Delivering Support for Rapidly Urbanising Cities in Developing Countries – Pilot Study in Bo, Sierra Leone
12 December 2017
CAP has been supporting a pilot project by the Prince’s Foundation for Building Communities (PFBC) to develop a toolkit to help planners in cities in developing countries across the commonwealth and beyond. This led to a very successful workshop that took place in Sierra Leone on 4th and 5th December 2017.
The challenges of rapid urbanisation are of particular relevance to the commonwealth countries where 90% of countries have populations under 1 million and one third of those are expected to (at least) double in size in the next 20 years. In response to this, PFBC has been developing a toolkit to help planners and others across the commonwealth consider how this growth can be managed in a planned and sustainable way.
As part of developing the toolkit, the PFBC has been keen to trial it by delivering the toolkit in person through a series of workshops. One of a limited number of trial locations has been the city of Bo in Sierra Leone. Here, PFBC and CAP have linked up with local Warwick District-based charity One World Link (OWL) in the UK. OWL has developed a longstanding friendship link with Bo stretching back for 36 years and as part of this has shared skills between officers from Warwick District Council and Warwickshire County Council and their counterparts in Bo on a number of projects.
Bo, the second city in Sierra Leone, has a population of 174,000 but this is scheduled to rise to over ½ million by 2040. Sierra Leone has no effective planning system and so the challenges of managing sustainable growth here are significant.
An initial workshop in Bo was led by Bob May from Turley, on behalf of PFBC, earlier this year. A second workshop, including a local stakeholder consultation event, was held on 4th and 5th December and was led again by Bob with support from OWL. The two-day event in Bo was attended by over 30 people, including council officers, councillors, Paramount Chiefs, local landowning families and a range of local stakeholders.
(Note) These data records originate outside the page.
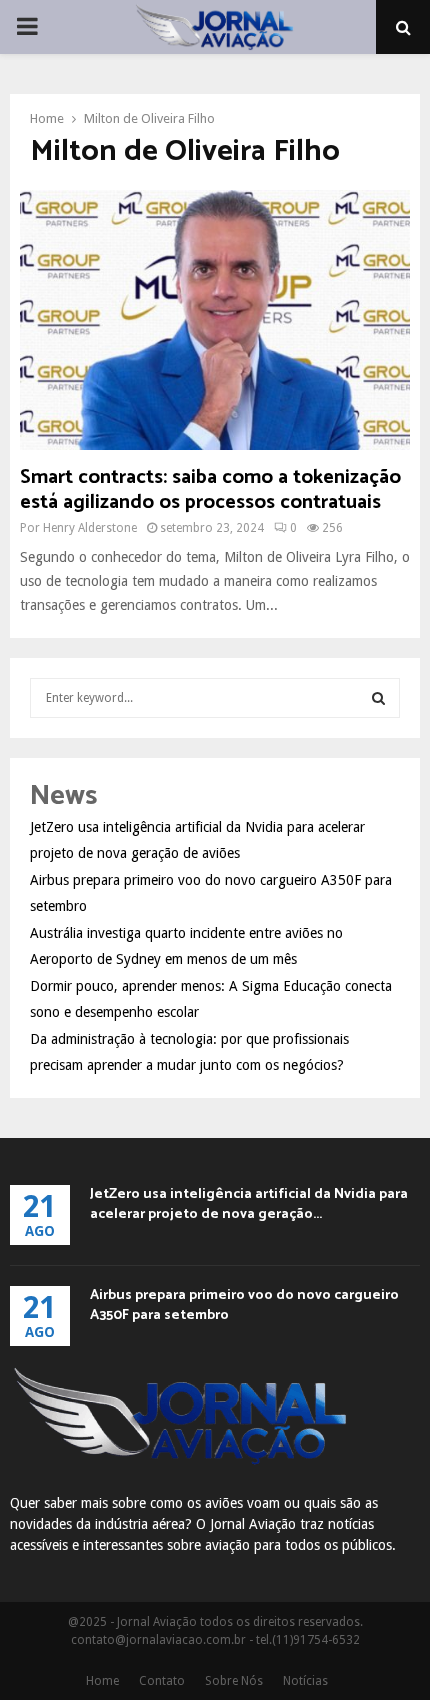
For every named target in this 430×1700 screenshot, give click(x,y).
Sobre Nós (234, 1681)
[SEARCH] (378, 698)
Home (102, 1681)
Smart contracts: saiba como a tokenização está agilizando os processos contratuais (210, 490)
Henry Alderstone (90, 528)
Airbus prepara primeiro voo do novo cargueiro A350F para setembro (244, 1305)
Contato (162, 1681)
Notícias (305, 1681)
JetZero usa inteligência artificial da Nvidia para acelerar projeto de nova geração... (249, 1204)
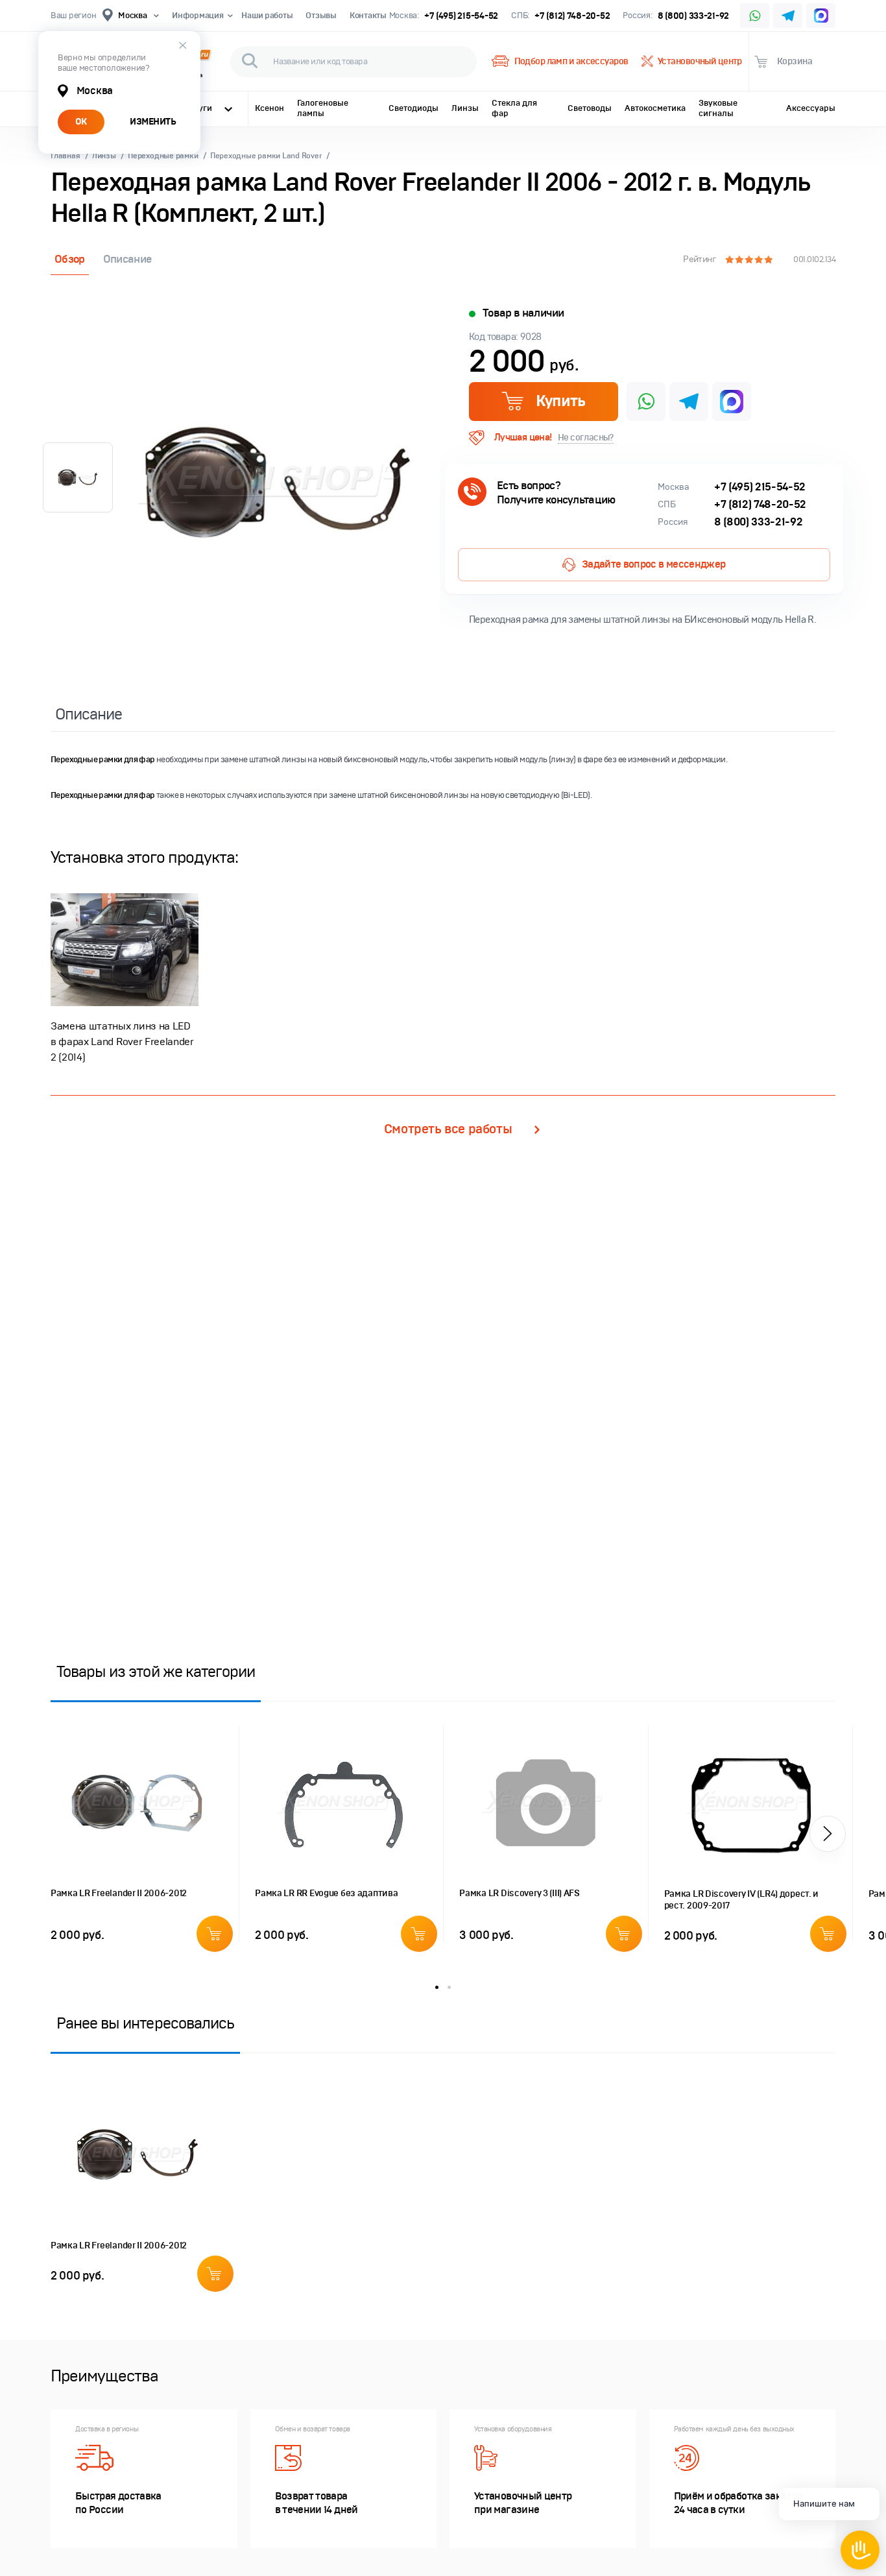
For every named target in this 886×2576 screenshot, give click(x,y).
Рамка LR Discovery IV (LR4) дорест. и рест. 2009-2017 (741, 1899)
Over the two workshops, participants developed a vision for Bo, identified a broad spatial framework for where growth should be directed (and importantly where it should not), and began to consider in more detail how this growth should be masterplanned.
Commenting on the event, Philip Clarke from OWL said: “We were delighted by the response from participants to the workshop. Everyone in Bo clearly recognises the difficulties of delivering a meaningful planning framework to guide future development in their city, but they were keen to use the event to explore what such a planning framework could potentially deliver. They also began to consider how these good principles can inform their current work and priorities now. If events such as this can increase mutual understanding of the opportunities that good planning can bring, and stimulate a dialogue between local councils and other stakeholders, this can only bode well for the future.”